I believe having the knowledge of these seven points would really help teachers out who are in the position of having to teach these students.  Teachers in these circumstances can't simply say ok were going to be speaking English only today.  That is not fair to the students because English is their second language and can't be expected to be fluent in it and not have to go back to their original language at some point.  In Collier's third point she says that a language should never be eliminated form the classroom.  So trying to take away the language would be the wrong way of going about teaching a second language.
Collier says that teachers need to value the students home language and their dialects.  A teacher should never tell the student that they are doing or saying something wrong because of their unique dialect.  Also if a student is having trouble understanding something in the second language the teacher can't get upset if the student refers back to his or her original language to try to better understand what the teacher is trying to teach.  Collier calls this code switching which is in her fifth point.  Then what I think is her best point is number seven when she says always refer back to the four language skills.

I thought that this was a very interesting article because I am in a ESL classroom for my VIPS tutoring.  Many of the students that i am working with barley speak English at all so i went online and tried to find some ways so i can get through to the students better.  Then i cam upon this website, and i used some of the things that it said to help have the students understand better.

Sunday, February 13, 2011

White Privilege by: Peggy McIntosh


     When I was reading this article all i could think about was Lisa Delpit's piece, The Silenced Dialogue: Power and Predagogy in Educating Other People's Children.  When McIntosh spoke of unearned privileges I immediately thought of Delpit's Culture of power.  These two things are directly related in my eyes because in both instances white people are gaining unfair advantages over other races.  In White Privilege the author goes on and list twenty six ways that white people have advantages over black people. These are things that most people wouldn't think of if they had the white privilege.  The culture of power is essentially the same thing as this because white people are gaining advantages in everyday life just because of how they were brought up.  An example that we used in class was that if a student is playing with a puzzle and the teacher says, "is it time to be playing with the puzzle?" the student may say "yes i'm almost done with it.".  Even though in class we were talking about the culture of power this also works with white privilege because the white child would be privileged and know what the teacher actually means where as the student of another nationality may not know.  I think these two articles were directly related saying the same things in different ways.
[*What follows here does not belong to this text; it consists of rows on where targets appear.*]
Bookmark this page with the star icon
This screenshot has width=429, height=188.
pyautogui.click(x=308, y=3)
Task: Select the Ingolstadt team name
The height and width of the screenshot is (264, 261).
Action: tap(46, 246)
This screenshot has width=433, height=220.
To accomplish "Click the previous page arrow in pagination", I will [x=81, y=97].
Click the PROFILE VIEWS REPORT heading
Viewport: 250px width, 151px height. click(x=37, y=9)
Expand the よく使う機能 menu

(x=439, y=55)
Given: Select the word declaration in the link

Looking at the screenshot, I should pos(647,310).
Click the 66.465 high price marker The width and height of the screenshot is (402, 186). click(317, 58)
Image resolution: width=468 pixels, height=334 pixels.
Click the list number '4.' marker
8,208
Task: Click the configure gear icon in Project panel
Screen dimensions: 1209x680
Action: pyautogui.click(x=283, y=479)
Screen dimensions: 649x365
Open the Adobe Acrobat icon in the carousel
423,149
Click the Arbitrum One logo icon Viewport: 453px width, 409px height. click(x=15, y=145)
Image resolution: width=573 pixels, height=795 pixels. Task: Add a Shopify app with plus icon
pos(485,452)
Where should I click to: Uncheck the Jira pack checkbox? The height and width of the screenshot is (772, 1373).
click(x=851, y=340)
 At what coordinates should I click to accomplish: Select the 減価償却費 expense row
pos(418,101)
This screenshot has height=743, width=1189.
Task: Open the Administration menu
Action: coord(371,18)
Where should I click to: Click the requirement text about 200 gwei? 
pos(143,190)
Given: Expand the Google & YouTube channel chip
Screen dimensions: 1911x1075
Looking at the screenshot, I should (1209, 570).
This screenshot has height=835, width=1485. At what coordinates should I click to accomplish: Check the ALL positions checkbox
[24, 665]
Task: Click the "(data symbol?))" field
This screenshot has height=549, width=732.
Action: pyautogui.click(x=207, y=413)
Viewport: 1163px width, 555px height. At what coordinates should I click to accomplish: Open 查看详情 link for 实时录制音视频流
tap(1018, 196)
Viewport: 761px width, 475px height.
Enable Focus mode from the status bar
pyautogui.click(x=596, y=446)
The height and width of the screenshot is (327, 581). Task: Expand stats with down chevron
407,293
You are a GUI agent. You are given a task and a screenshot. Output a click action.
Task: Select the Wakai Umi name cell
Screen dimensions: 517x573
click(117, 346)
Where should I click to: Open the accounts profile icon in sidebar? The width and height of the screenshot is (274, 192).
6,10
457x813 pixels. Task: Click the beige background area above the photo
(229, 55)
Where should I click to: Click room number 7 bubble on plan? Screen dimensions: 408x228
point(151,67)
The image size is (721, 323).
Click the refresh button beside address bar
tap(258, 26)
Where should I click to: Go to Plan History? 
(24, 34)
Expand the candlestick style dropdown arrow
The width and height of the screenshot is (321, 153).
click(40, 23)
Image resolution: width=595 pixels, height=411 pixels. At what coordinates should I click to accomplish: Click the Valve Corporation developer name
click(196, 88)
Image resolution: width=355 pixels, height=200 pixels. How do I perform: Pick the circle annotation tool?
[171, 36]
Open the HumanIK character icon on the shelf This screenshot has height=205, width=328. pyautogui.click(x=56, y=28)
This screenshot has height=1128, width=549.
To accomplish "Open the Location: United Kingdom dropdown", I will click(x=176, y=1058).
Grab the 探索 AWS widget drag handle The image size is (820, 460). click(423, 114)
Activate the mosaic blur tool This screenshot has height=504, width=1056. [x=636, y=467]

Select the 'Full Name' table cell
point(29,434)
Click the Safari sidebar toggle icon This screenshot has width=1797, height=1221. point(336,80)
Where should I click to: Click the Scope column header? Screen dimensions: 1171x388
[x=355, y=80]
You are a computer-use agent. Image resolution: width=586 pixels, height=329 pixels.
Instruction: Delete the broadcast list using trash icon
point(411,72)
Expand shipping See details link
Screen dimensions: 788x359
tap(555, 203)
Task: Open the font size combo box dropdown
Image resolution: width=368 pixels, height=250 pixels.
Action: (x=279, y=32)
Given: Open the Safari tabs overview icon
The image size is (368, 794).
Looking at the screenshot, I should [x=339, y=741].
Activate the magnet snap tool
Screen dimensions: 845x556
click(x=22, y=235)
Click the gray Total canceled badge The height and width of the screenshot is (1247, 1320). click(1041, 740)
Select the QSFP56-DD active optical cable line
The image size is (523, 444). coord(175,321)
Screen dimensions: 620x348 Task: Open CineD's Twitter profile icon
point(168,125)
During class i would like to discuss how similar Delpit's piece is to McIntosh's.  They are both talking about ways in which white people have advantages over other races.  Even though Delpit's piece is about schooling children of different races and McInthoshe's article is more in a general sense the two articles directly relate to one another.

Wednesday, February 9, 2011

Hey I'm Luke

Hey I'm Luke, I'm 18 years old and from Seekonk Mass.  Im a freshman at RIC this year majoring in Physical Education and Health.  So far this semester has been going pretty well considering how many days we've missed because of the snow.  My classes haven't been to hard for the most part but i am looking forward to the summer.  Basically when I'm not in class I'm either hanging out with friends or either reffing or coaching basketball.  I also enjoy playing basically any sport for the most part.  Thats basically it, I go to school, hang with friends, and ref and coach basketball.